L’abolizione delle nove Province siciliane, entro dicembre 2013, si trascinerà dietro, inevitabilmente, la problematica relativa a 6.500 unità di personale e, incredibilmente, a ben 260 società partecipate con al seguito relativo personale e consigli di amministrazione.
E’ da questi numeri “drammatici” che deve partire qualsiasi confronto sul futuro degli entiu intermedi. “Sin dall’inizio del vertice, è apparso chiaro che i delegati del governo non avessero un’idea precisa su cosa trattare realmente né, tantomeno, hanno presentato una proposta governativa sul futuro del personale provinciale e della moltitudine di dipendenti delle società partecipate ad esse collegate – dicono i rappresentanti dei sindacati dei regionali Cobas e Sadirs preoccupati dall’arrivo in regione di questo ulteriore ingente flusso di dipendenti -.
“Preoccupazione e irritazione è stata espressa da quasi tutte le organizzazioni sindacali – si legge in una nota cobas – che hanno denunciato l’incomprensibile quanto preoccupante comportamento del governo su questa vicenda che, certamente, rischia di disperdere preziosissime professionalità e produrre nuovi disoccupati, oltreché, fra l’altro, dare un grave colpo alla cultura siciliana con la chiusura di licei linguistici e istituti musicali (AFAM), mandando sulla strada docenti e interrompendo la continuità didattica agli studenti”.
“Rispediamo al mittente – dichiarano i segretari generali del Cobas-Codir, Marcello Minio e Dario Matranga e del Sadirs, Fulvio Pantano – ogni eventuale proposta avanzata che preveda l’accollo alla Regione del personale delle province e, ancor meno, delle loro società partecipate.

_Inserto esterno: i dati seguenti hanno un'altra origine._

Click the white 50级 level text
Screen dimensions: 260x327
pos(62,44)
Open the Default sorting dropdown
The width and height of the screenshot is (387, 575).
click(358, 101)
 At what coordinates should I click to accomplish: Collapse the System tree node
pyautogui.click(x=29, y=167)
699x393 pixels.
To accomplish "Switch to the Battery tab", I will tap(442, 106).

Ciò, fra l’altro, rappresenterebbe una pietra tombale sulla situazione di circa 1000 precari regionali per i quali da tempo rivendichiamo una stabilizzazione ragionevole che, invece, fino ad oggi è stata osteggiata da chi, demagogicamente, promette soluzioni in contrasto con leggi anche costituzionali. Ipotesi del genere rappresenterebbero anche la vanificazione di ogni speranza di carriera bloccata, alla Regione, da oltre vent’anni”.

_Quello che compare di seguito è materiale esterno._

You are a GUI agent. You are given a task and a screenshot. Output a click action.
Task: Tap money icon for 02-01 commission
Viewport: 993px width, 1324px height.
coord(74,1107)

“6.500 dipendenti di ruolo e 260 società partecipate provenienti dalle province – continuano i tre segretari generali – hanno il sacrosanto diritto al mantenimento dei livelli occupazionali ma rappresentano un carico troppo gravoso per una Regione già “azzannata” nelle proprie finanze con una prospettiva sempre più nera per l’amministrazione e i siciliani. Invitiamo, perciò, il governo regionale a verificare la possibilità, in un momento di così grave crisi, di rimodulare il progetto di abolizione delle nove province siciliane, ridisegnando un processo graduale che preveda espresse garanzie occupazionali e giuridiche-economiche per tutto il personale anche attraverso processi di accompagnamento alla pensione”.

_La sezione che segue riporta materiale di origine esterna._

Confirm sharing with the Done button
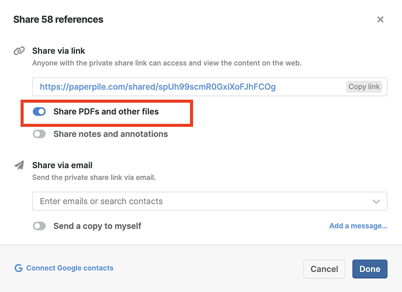 370,269
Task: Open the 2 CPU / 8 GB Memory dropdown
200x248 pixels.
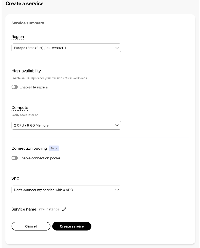Action: click(63, 125)
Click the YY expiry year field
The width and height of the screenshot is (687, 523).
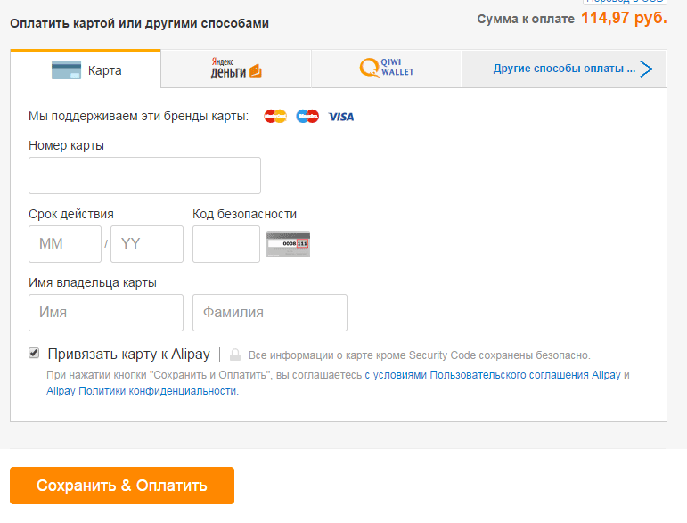[147, 244]
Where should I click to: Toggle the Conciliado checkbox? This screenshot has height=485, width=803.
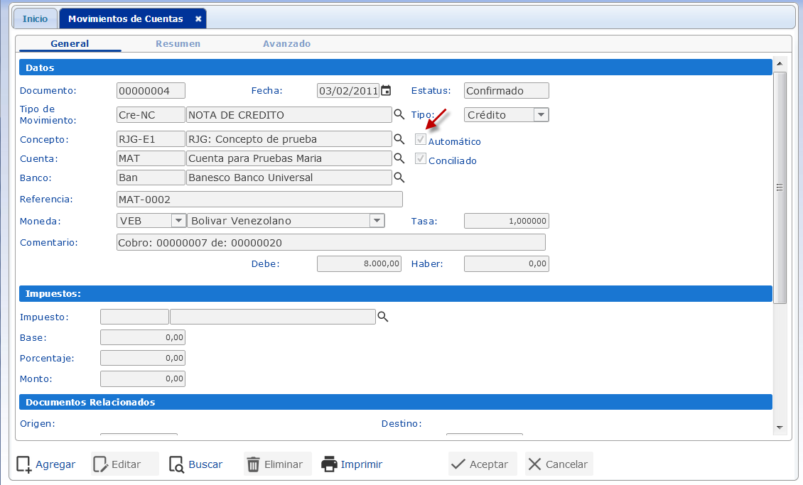point(421,159)
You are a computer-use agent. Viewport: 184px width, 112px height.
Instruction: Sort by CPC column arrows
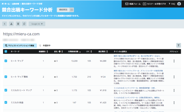pos(91,51)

“Auspichiamo – concludono i segretari generali dei sindacati autonomi Cobas/Codir e Sadirs – un serio ravvedimento della politica siciliana sui tempi di esecuzione dell’intero progetto di riordino degli enti locali siciliani e, invece, invitiamo il governo a un concreto potenziamento degli apparati amministrativi che possa costituire il presupposto per un serio rilancio economico di tutti i comuni siciliani; evitando, altresì, il ricorso a soluzioni disastrose come l’aumento dell’Irpef che servirebbe a deprimere, ancor di più, e irrimediabilmente tutti i lavoratori siciliani e, conseguentemente, l’intera economia dell’Isola premiando, seppur involontariamente, ancora una volta le scelte degli evasori”.